> **Exercise data**
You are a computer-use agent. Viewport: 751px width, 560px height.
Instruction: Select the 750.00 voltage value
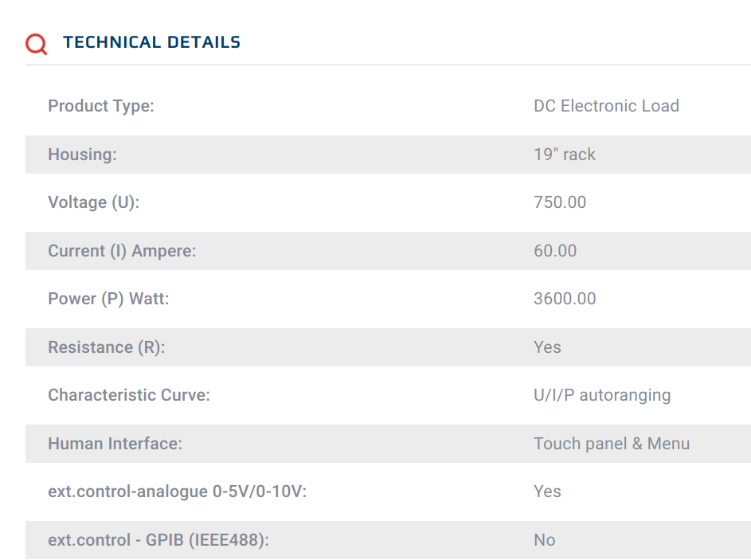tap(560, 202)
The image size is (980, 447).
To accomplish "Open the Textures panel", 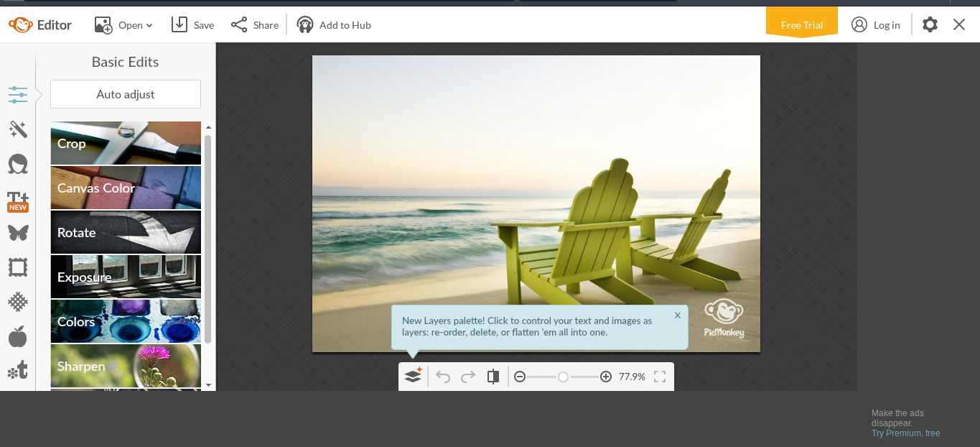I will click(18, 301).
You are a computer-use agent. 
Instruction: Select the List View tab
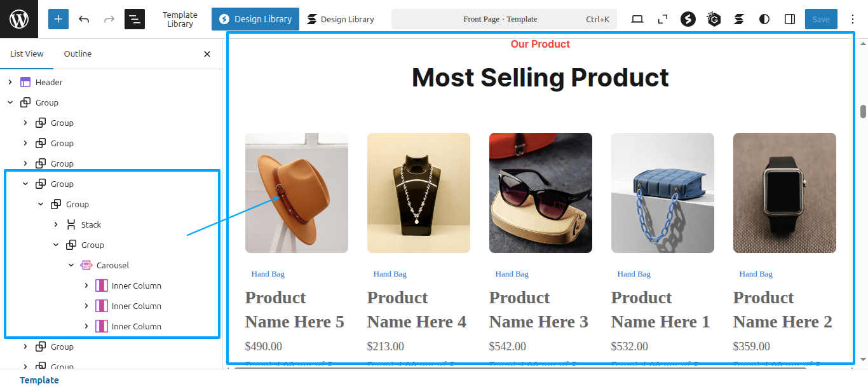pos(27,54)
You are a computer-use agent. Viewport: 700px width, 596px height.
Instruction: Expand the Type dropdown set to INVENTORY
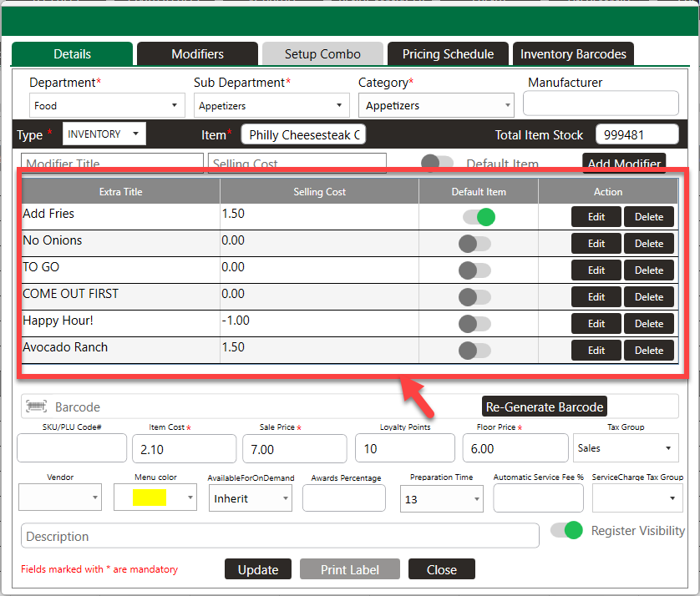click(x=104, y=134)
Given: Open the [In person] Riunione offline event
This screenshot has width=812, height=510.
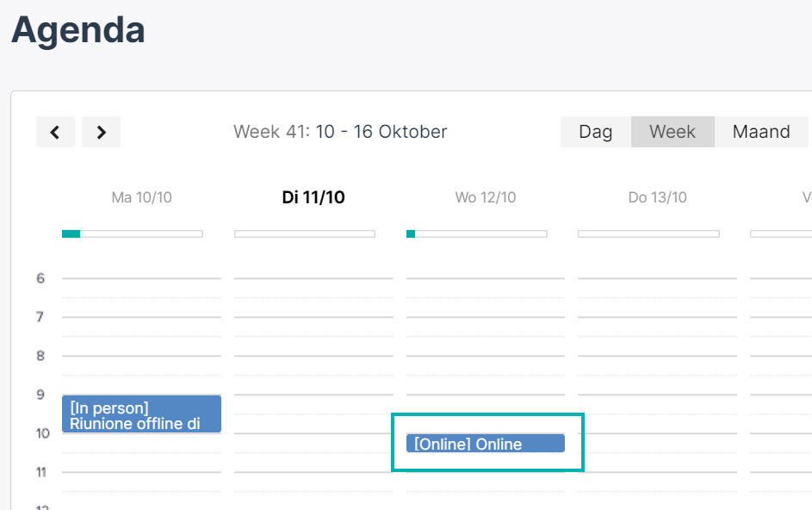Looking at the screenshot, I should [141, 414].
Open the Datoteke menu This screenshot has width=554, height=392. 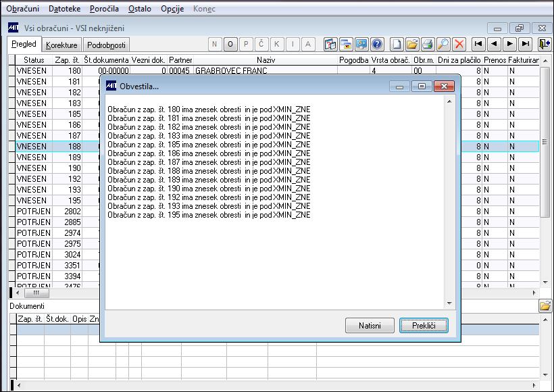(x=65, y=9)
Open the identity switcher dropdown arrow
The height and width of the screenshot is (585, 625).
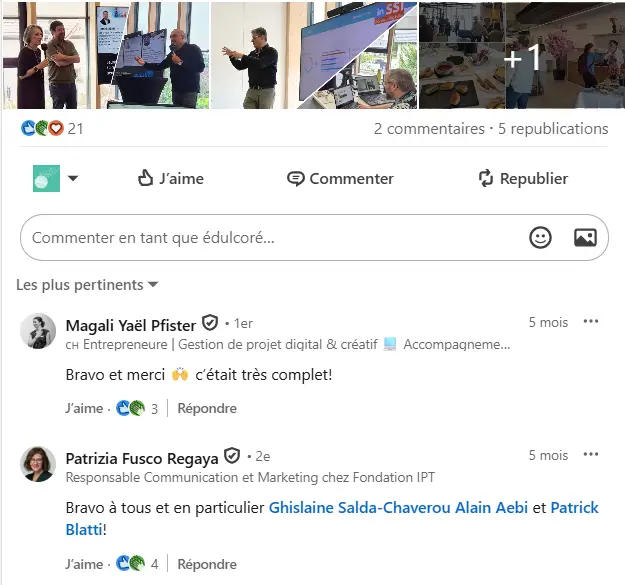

> **Your objective**
Among the lines of the preceding data, which ones hold the word "computer"? List them.

> **Result of the task**
You are a computer-use agent. Viewport: 751px width, 560px height.
You are a computer-use agent. 
You are a computer-use agent. Viewport: 700px width, 596px height.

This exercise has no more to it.